Today’s stop is in the city of lovers – Verona. It is located in northern Italy, in the Veneto region, and was founded in the 4th century BC. The city passes through many possessions, initially belonging to the Roman Empire, and after its collapse exists as an independent city republic. It was originally under the rule of the Sculgeri family, but later joined the Venetian Republic. All these events are the main reason for the rich cultural heritage of the city.
Here in Verona was born the first Bulgarian prince Alexander I Battenberg;
Arena di Verona
My first stop in the city, of course, was one of the symbols of Verona – Arena di Verona.
The picturesque amphitheatre was built in the 1st century, for gladiatorial battles. The capacity of the arena is up to 20,000 people. It is still one of the largest arenas in Italy and Europe. The structure itself has suffered several destructions over time, with the greatest damage being done in the 12th century when a major earthquake struck the city.
Subsequently, this leads to the plundering of the destroyed materials. But everything changes direction when the Venetians come into force. During the Renaissance they set out to renovate the arena, the ultimate goal was to become a performance space. This tradition has been established to such an extent that in Verona in 1913, on the occasion of the birthday of Giuseppe Verdi, the opening of the Opera Festival took place.
Tuesday-Sunday: 8:30 to 19:30 (checkout closes at 18:30);
Sunday: 13:30 to 19:30 (checkout closes at 18:30)
Entrance Ticket Prices:
Primary Ticket: EUR 10;
Reduced ticket: EUR 7.50;
Group ticket (minimum 15 people): EUR 7.50;
Tickets for students and children from 8 to 14 years of age: EUR 1;
House of Juliet
After that I headed to the most popular place in the city – the house of Juliet.
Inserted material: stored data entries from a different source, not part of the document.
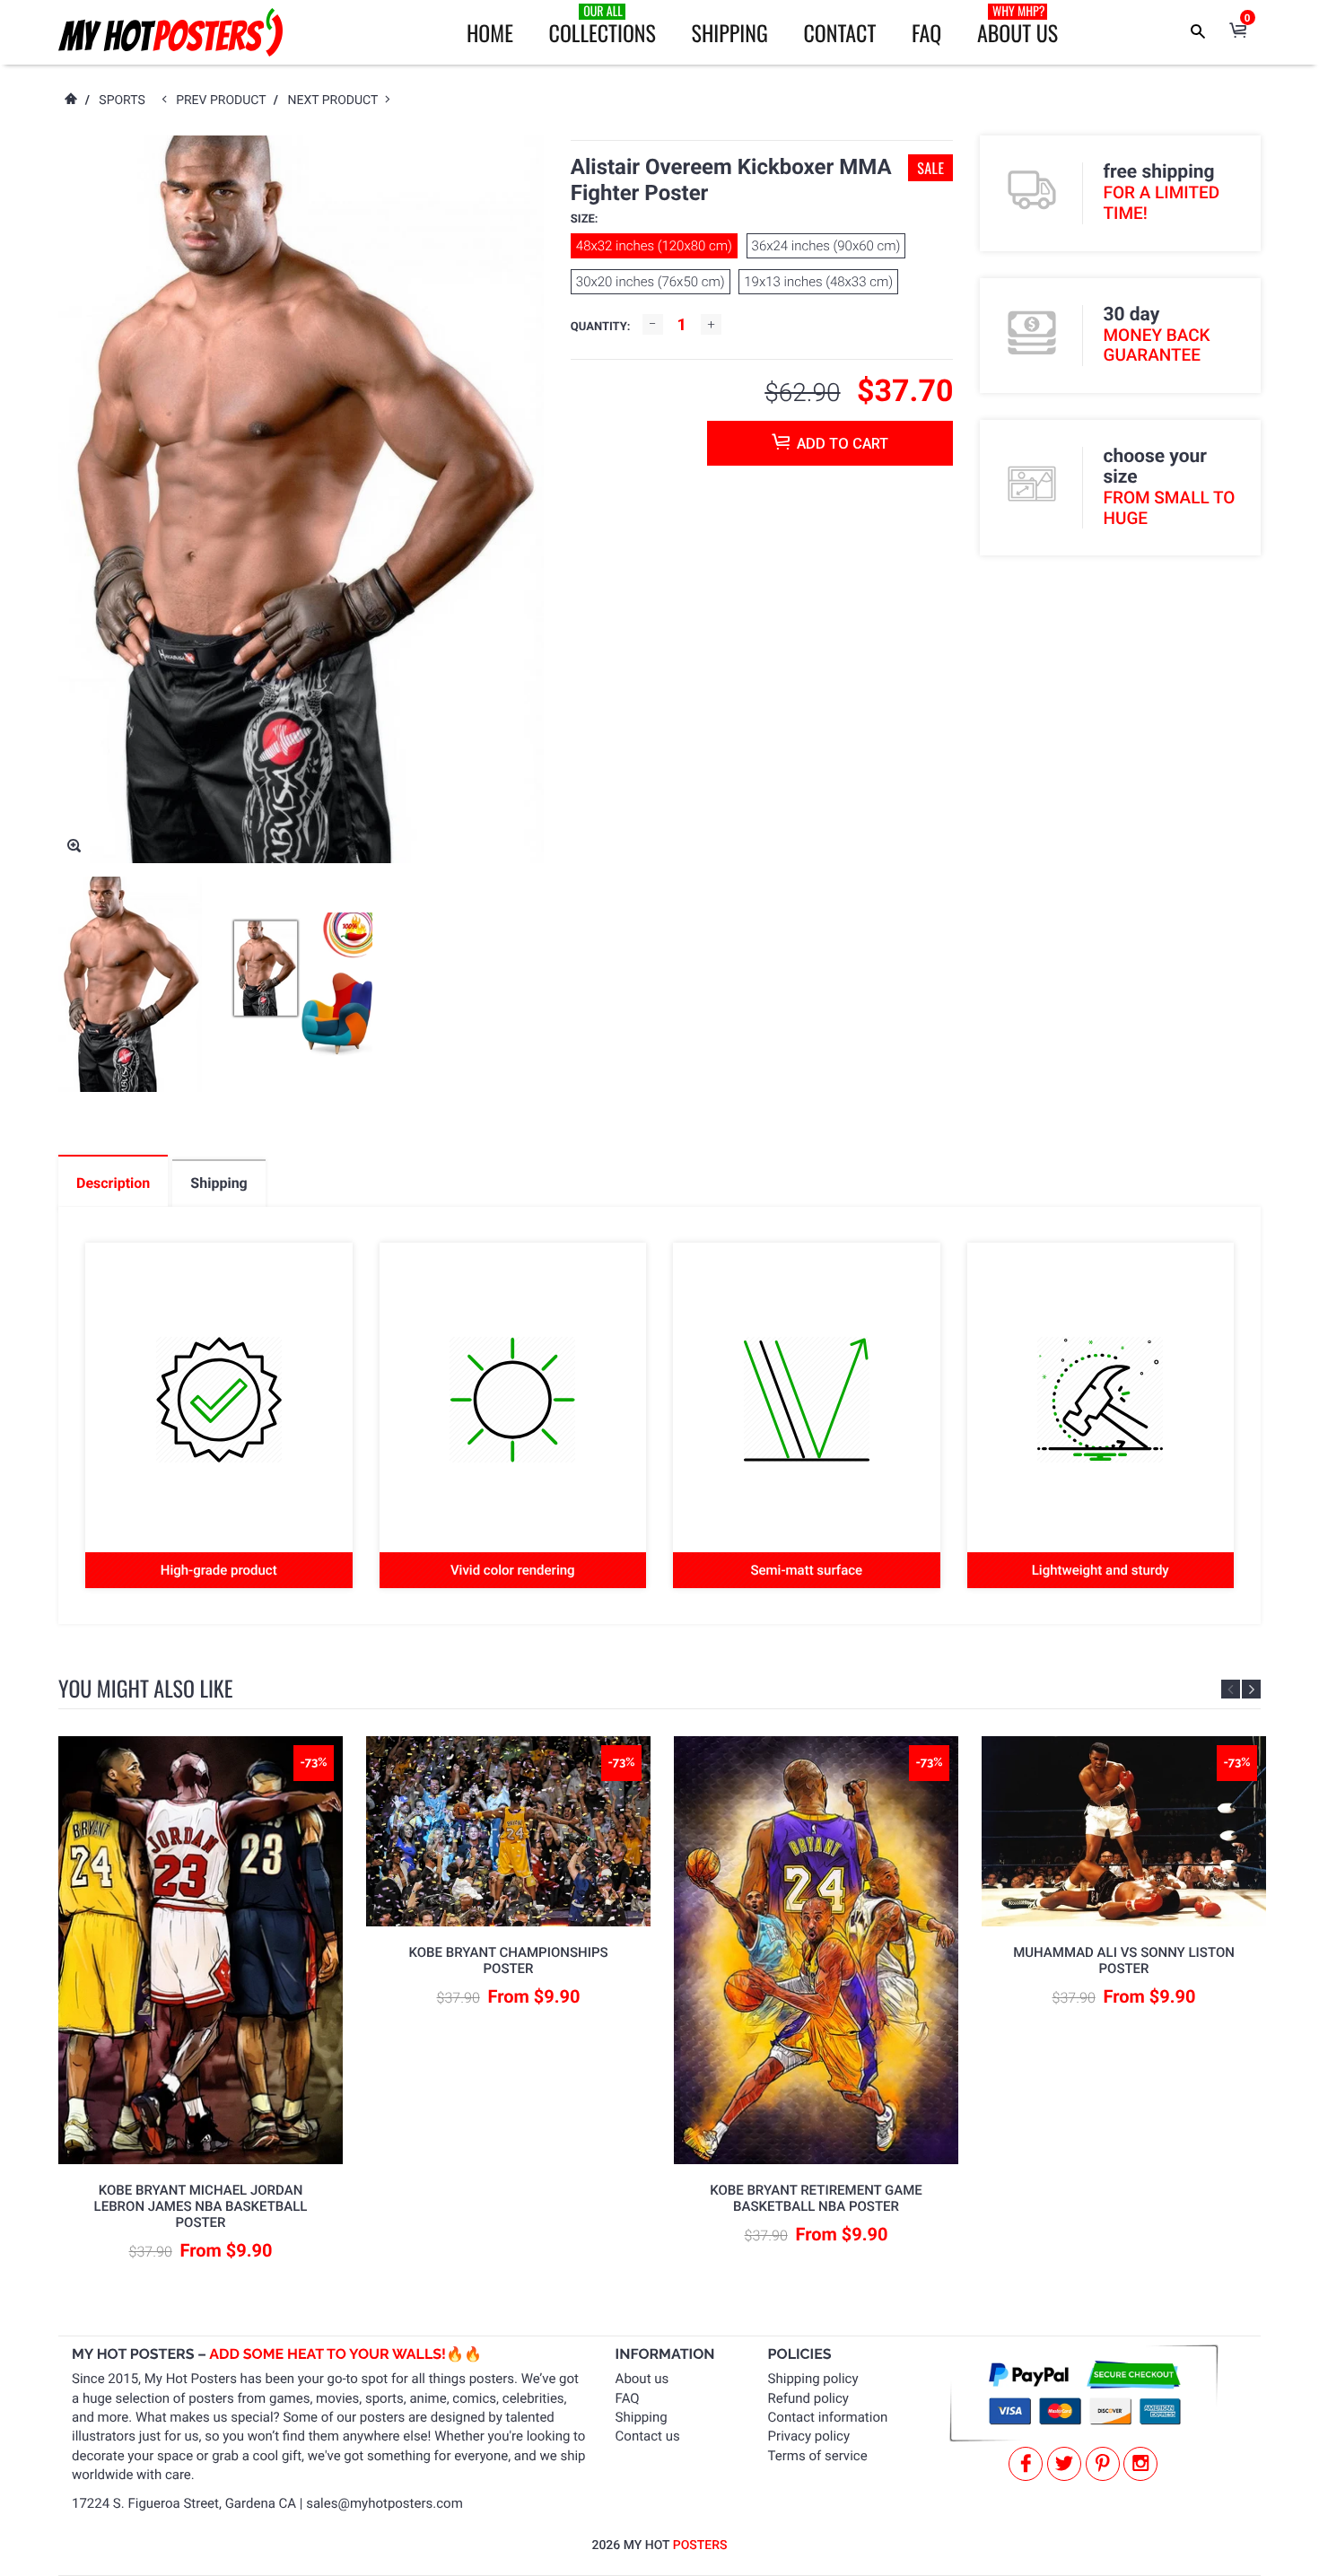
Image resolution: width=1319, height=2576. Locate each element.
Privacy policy (809, 2436)
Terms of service (818, 2456)
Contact (839, 32)
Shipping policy (813, 2379)
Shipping (730, 32)
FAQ (926, 32)
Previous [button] (1230, 1689)
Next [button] (1251, 1689)
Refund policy (808, 2398)
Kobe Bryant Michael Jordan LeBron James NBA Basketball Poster (201, 2206)
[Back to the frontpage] (70, 100)
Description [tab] (113, 1183)
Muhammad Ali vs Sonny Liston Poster (1124, 1960)
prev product (225, 100)
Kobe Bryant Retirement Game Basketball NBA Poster (816, 2198)
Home (490, 32)
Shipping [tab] (218, 1183)
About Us (1017, 25)
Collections (602, 25)
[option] (130, 984)
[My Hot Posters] (170, 32)
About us (642, 2379)
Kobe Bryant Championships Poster (507, 1960)
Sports (121, 100)
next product (336, 100)
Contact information (828, 2417)
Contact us (648, 2436)
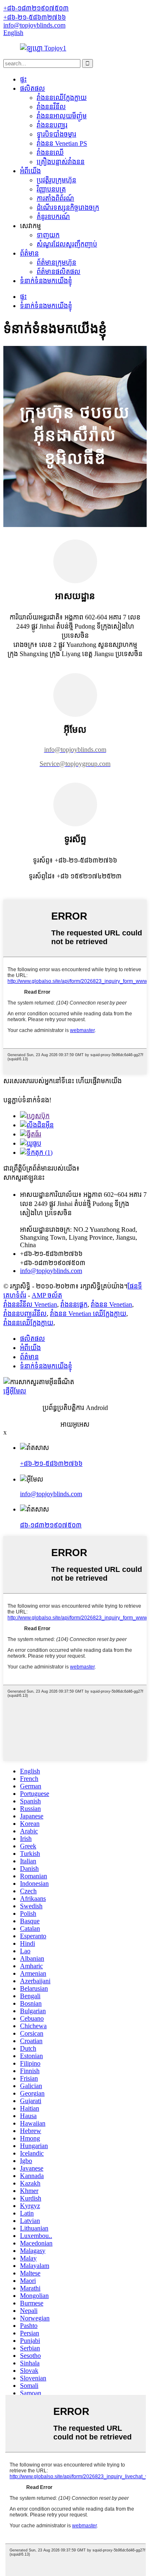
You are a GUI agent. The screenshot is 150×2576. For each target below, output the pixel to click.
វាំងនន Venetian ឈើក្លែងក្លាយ (88, 1313)
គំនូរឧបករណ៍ (53, 216)
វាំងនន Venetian (111, 1304)
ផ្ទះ (23, 79)
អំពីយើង (30, 170)
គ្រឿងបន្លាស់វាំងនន (61, 161)
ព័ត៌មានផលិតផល (58, 271)
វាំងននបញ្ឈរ (52, 125)
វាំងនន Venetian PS (62, 143)
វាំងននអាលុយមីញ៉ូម (62, 115)
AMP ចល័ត (47, 1295)
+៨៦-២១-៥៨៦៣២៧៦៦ (51, 1463)
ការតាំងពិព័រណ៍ (55, 198)
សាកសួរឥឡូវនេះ (24, 1177)
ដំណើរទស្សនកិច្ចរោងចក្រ (68, 207)
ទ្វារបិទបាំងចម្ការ (56, 134)
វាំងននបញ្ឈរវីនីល (25, 1313)
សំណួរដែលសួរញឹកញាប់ (67, 244)
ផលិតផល (32, 88)
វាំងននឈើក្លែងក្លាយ (62, 97)
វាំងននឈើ (50, 152)
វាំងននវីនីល (51, 106)
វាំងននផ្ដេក (74, 1304)
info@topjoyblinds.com (51, 1493)
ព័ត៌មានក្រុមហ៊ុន (56, 262)
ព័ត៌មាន (29, 253)
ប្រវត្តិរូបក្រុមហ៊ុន (56, 180)
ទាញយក (48, 235)
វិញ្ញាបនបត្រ (51, 189)
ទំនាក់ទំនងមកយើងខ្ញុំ (46, 280)
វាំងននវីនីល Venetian (30, 1304)
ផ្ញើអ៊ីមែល (14, 1391)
For my best luck I enjoyed a moment in which there was no one and I managed to experience maximum of the place. The house was built in the 13th century and is entirely in Gothic style, and it is curious to note that the balcony was later built in the 20th century. In the garden of the house you can find a bronze statue of Juliet.
The place gains global popularity, thanks to Shakespeare’s plays for the loving couple of Romeo and Juliet. Thankfully, the place does not bring with it the drama of the play, but on the contrary, it only embodies the warm feelings acquired by the thousands of couples who visit this place every day. The house can be explored in exchange of entrance fee which contains an exhibition of clothes and other items. The most exciting moment for every girl in love is to go up on the balcony and show off Juliet’s balcony with the idea of finding her Romeo in the crowd.
Monday: 13:30 to 19:30
Tuesday to Sunday: 8:30 to 19:30;
Entrance Ticket Prices:
Normal ticket: EUR 6;
Reduced ticket: EUR 4.50 is valid for students, pensioners and a group of at least 20 people;
The legend says that whoever touches Juliet’s statue right breast will be struck by luck in love;
Medieval tower of Lamberti
My next stop was Square Erbe and the medieval tower of Lamberti.
It is no coincidence that this place took the heart of the city, establishing it as a social, economic and political center. The oldest monument on the square is the fountain of the Vronova Madonna, built by the Romans in 380. The Lamberti Tower is 83 meters high and the construction began 1172 years and was completed by 1463.
It has been upgraded several times and different materials are used that can be seen clearly on the facade.
Every day: from 11:00 to 19:00 (checkout closes at 18:15);
Ticket: EUR 5;
It is worthwhile to climb to this tower because it opens up a wide panorama over Verona. It is the tallest building in the city;
The tower has an elevator;
A bonus place to take a panoramic picture, similar to the Michelangelo piazza composition in Florence: you can go to the panoramic esplanade of San Pietro Castle.